The layout of the piano keyboard and the corresponding note name.
Experiments show that the above method can identify piano monosyllabic notes very effectively, and the accuracy rate is 100%, which indicates that the recognition algorithm is very effective. Because the fixed tone pronunciation, pronunciation from the start until it disappears, the pitch and harmonic frequency components are completely determined, unchanged, only the amplitude decreases gradually, even different piano overtone frequency and the pitch is fixed, so the training and recognition of the data as the sample data of the same under the conditions of recognition to obtain a rate of 100%. The results of the identification of the monosyllabic combinations of various combinations are shown in Table 1.
Piano monosyllabic recognition results (%)
By analyzing the results of the recognition, most of the errors occurred in the empty chords, especially in some fast - paced periods. Because the analysis window is determined, if input is a fast-paced segment, it means that the window will span more notes, and one frame data may contain more than one kind of chord, so the system will be confused. The beat synchronization algorithm will avoid this problem effectively, because not only the speed of chord changing is slower than that of beat, but also the [10] of air chord is seldom seen in one beat.
In this paper the music monophonic recognition, limits the study object of piano music, and there are different musical instruments in different countries and different ethnic groups, with the in-depth study, identification work may not be confined to a specific instrument, and is no longer limited to a single instrument. With the continuous expansion of research object instrumental music, recognition and recognition work can eventually develop into the recognition and recognition of musical instruments and even the vocal performance recognition.

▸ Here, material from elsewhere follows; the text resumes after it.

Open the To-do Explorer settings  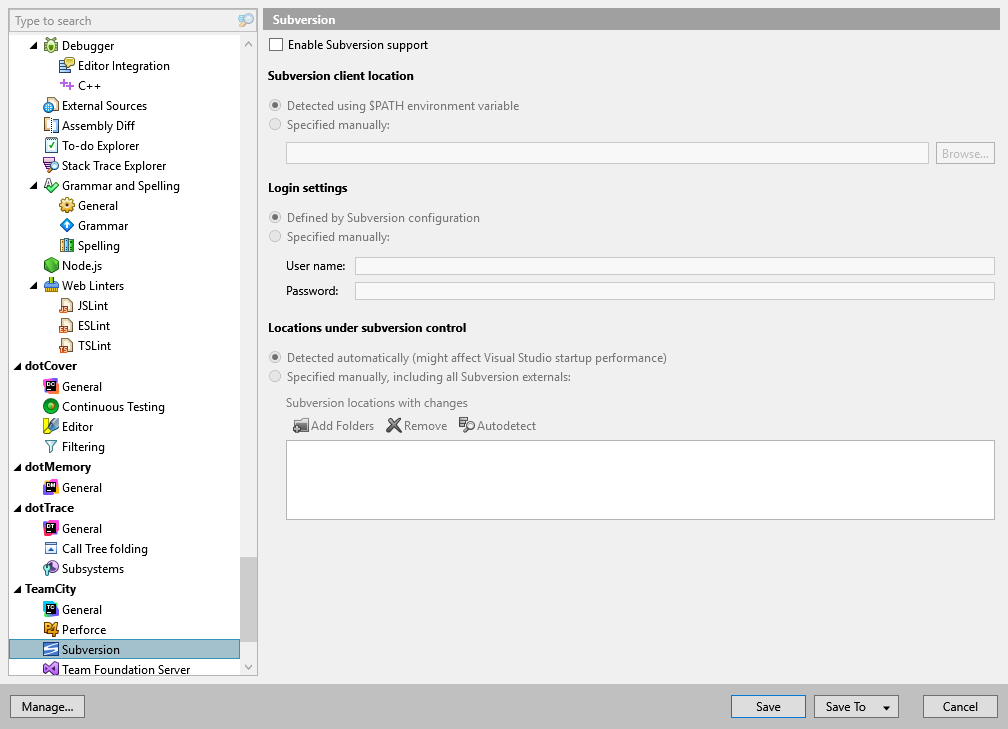(x=100, y=145)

Based on the background of the development of computer music, this paper introduces the hot research issues in the direction of music recognition, including rhythm recognition and chord recognition. The popular speech recognition methods, including RBF neural network and hidden Markov model (HMM), are applied to piano monosyllabic recognition and music chord recognition respectively. The two recognition algorithms are implemented by software, and the experimental results are analyzed. The conclusions of this paper are as follows:
Based on the analysis of the fundamental frequency extraction method of note, the author proposes an improved algorithm based on short time autocorrelation, cepstrum method and short time amplitude difference algorithm to extract the fundamental frequency of the gorge samples in each note. On this basis, using the mean method, and the method of processing sine method also detects the sample data, put forward a note recognition method of high accuracy. At the same time, discusses the identification and evaluation of the process of music notes, and notes the name from the two aspects of recognition of music notes, the degree of approximation ratio on each duration, frequency and standard scores, complete note recognition, the final evaluation standard for a given.
This paper is in the initial stage of research. There are still many problems to be improved. For example, the research of piano playing music ingenious algorithm is improved. The improved time-frequency domain method has a high degree of recognition accuracy for the detection frequency between 50 HZ–4000 HZ, but it has poor recognition accuracy in low frequency.